Die wichtigsten Impfungen für Babys und Kinder

Ein Baby schaut auf eine Spritze, mit der es geimpft werden soll
Erste Impfungen werden schon ab einem Alter von sechs Wochen relevant.
scyther5, iStockphoto

von Vera Dünnwald

Wenn die ersten Impfungen für das Baby anstehen, sind viele Eltern nervös: Wann muss man das erste Mal impfen? Was muss man beachten, damit eine Impfung ohne Komplikationen verläuft? Und was kann man tun, um den Kleinen den Stress durch einen schmerzhaften Piks zu erleichtern? Mit unseren Tipps sind Sie auf die Impfungen bei Ihrem Kind bestens vorbereitet. Allgemeinmediziner und Medizinjournalist Dr. Christoph Specht erklärt zudem, gegen welche Krankheiten das Kleinkind unbedingt immunisiert werden sollte.

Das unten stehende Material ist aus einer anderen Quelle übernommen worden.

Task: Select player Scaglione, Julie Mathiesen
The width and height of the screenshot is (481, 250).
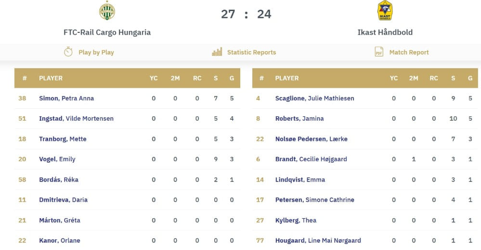Action: (x=314, y=98)
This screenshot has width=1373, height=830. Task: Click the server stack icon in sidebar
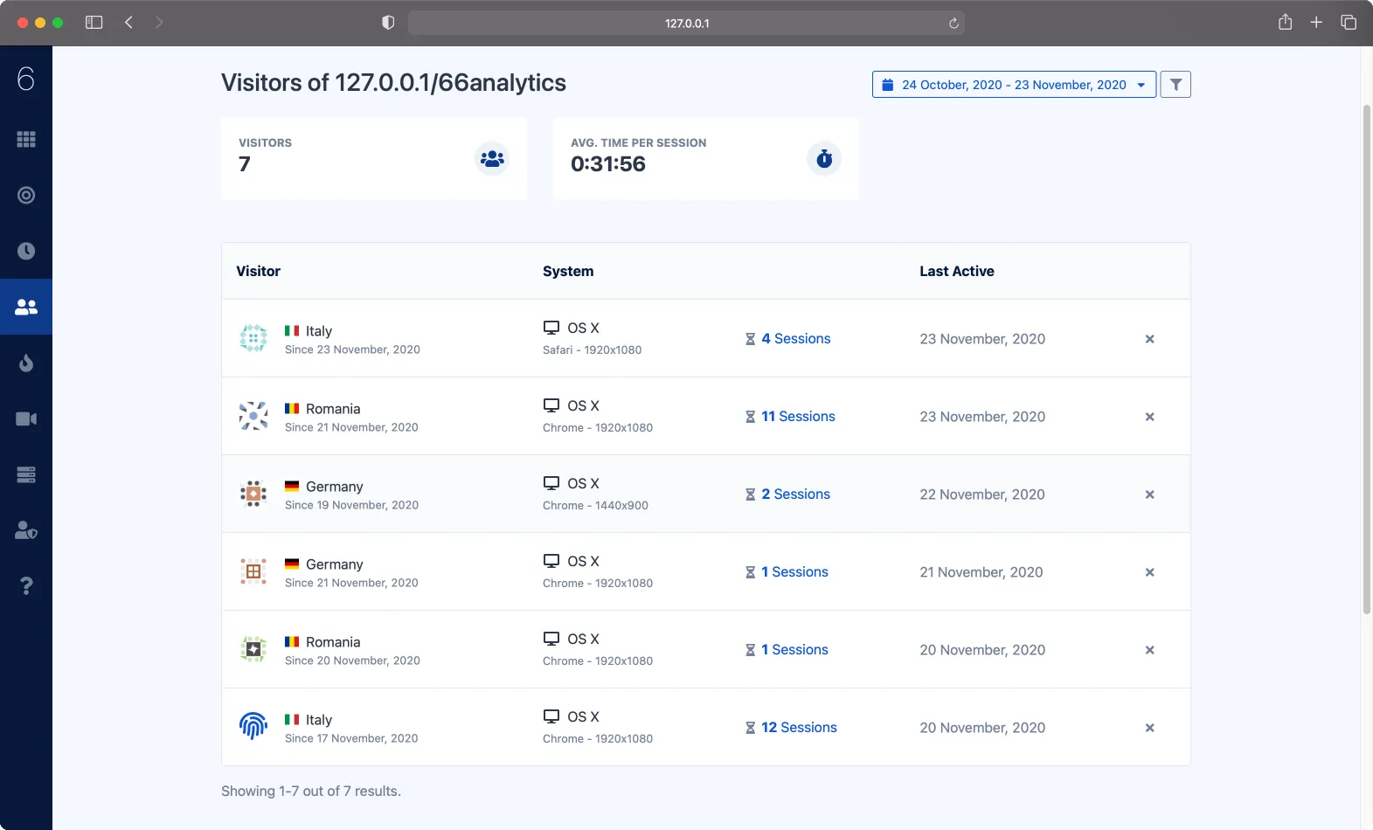[x=26, y=474]

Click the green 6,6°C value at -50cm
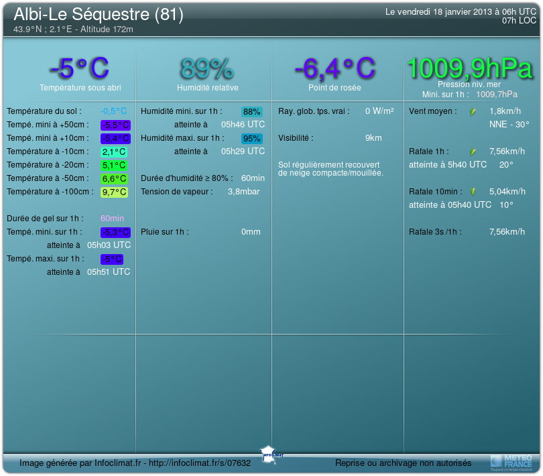(x=114, y=178)
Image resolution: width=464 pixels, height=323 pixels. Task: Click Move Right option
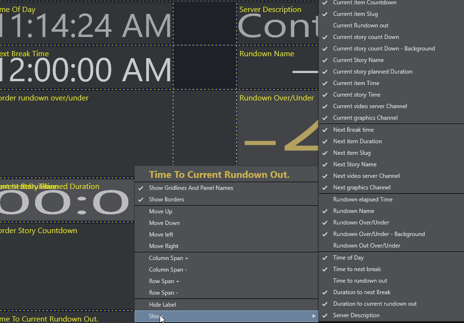(x=163, y=246)
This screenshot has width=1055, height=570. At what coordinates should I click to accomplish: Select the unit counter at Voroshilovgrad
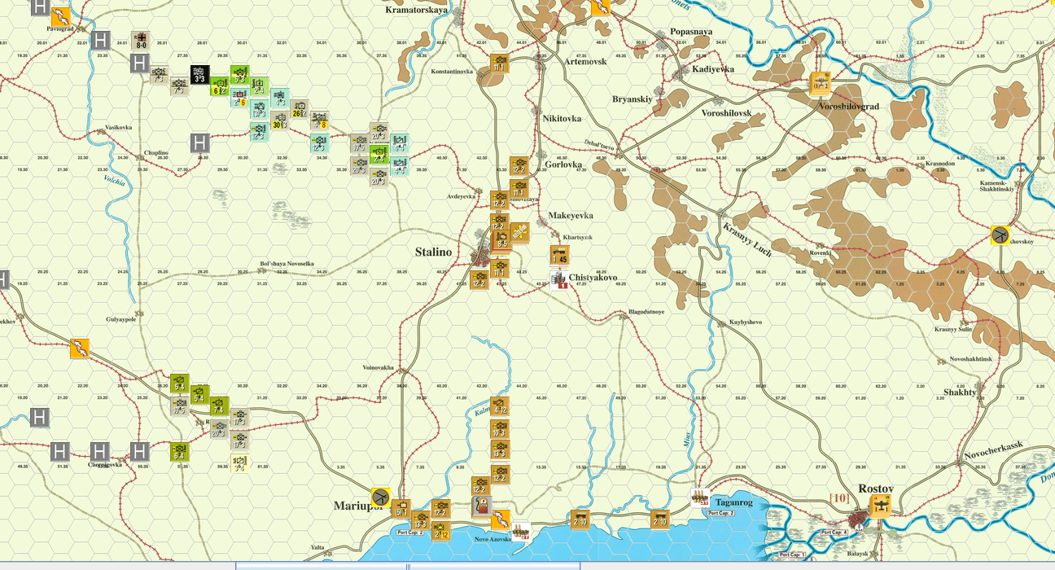(820, 83)
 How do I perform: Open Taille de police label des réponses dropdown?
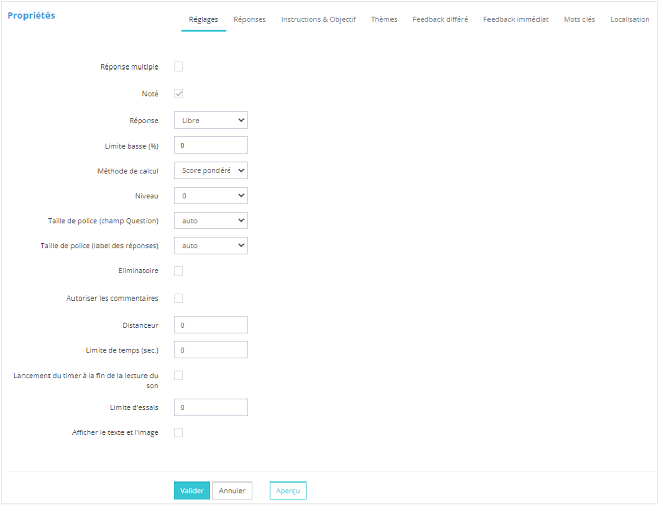tap(210, 246)
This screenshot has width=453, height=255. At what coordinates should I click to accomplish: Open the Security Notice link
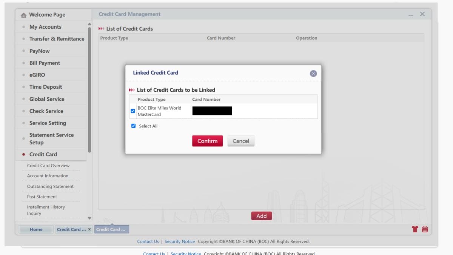[180, 241]
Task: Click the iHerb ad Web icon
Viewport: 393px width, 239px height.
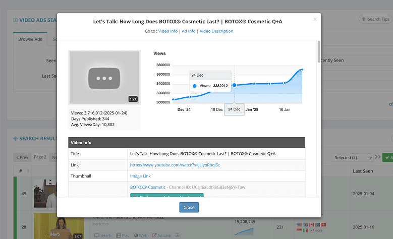Action: [140, 235]
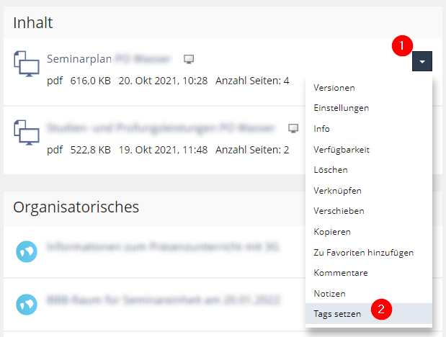Choose Löschen in the actions menu
446x337 pixels.
[331, 170]
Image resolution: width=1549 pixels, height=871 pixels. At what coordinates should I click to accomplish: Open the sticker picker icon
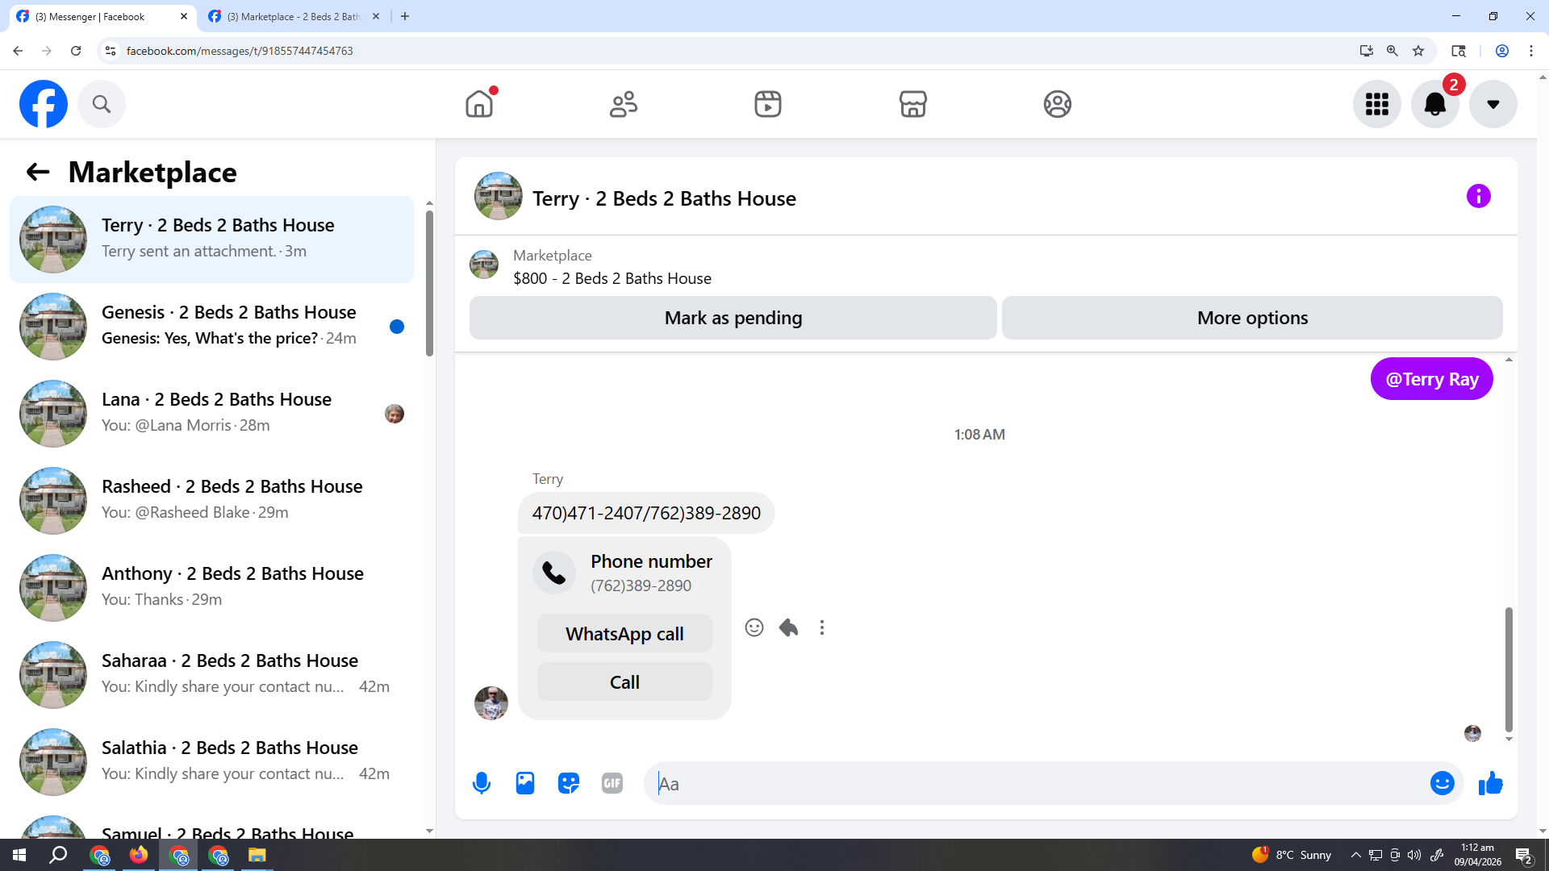(x=569, y=783)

Ab welchem Alter sollte ich mein Baby impfen lassen?

Der Impfkalender der Ständigen Impfkommission (Stiko) gibt detailliert Auskunft darüber, wann Ihr Baby das erste Mal gegen verschiedene Krankheitserreger geimpft werden sollte. Der erste Piks kann dabei schon im Alter von sechs Wochen verabreicht werden. Bei Frühchen sollte man dem Baby allerdings noch etwas mehr Zeit geben, damit sich das Immunsystem erst vollständig entwickeln kann.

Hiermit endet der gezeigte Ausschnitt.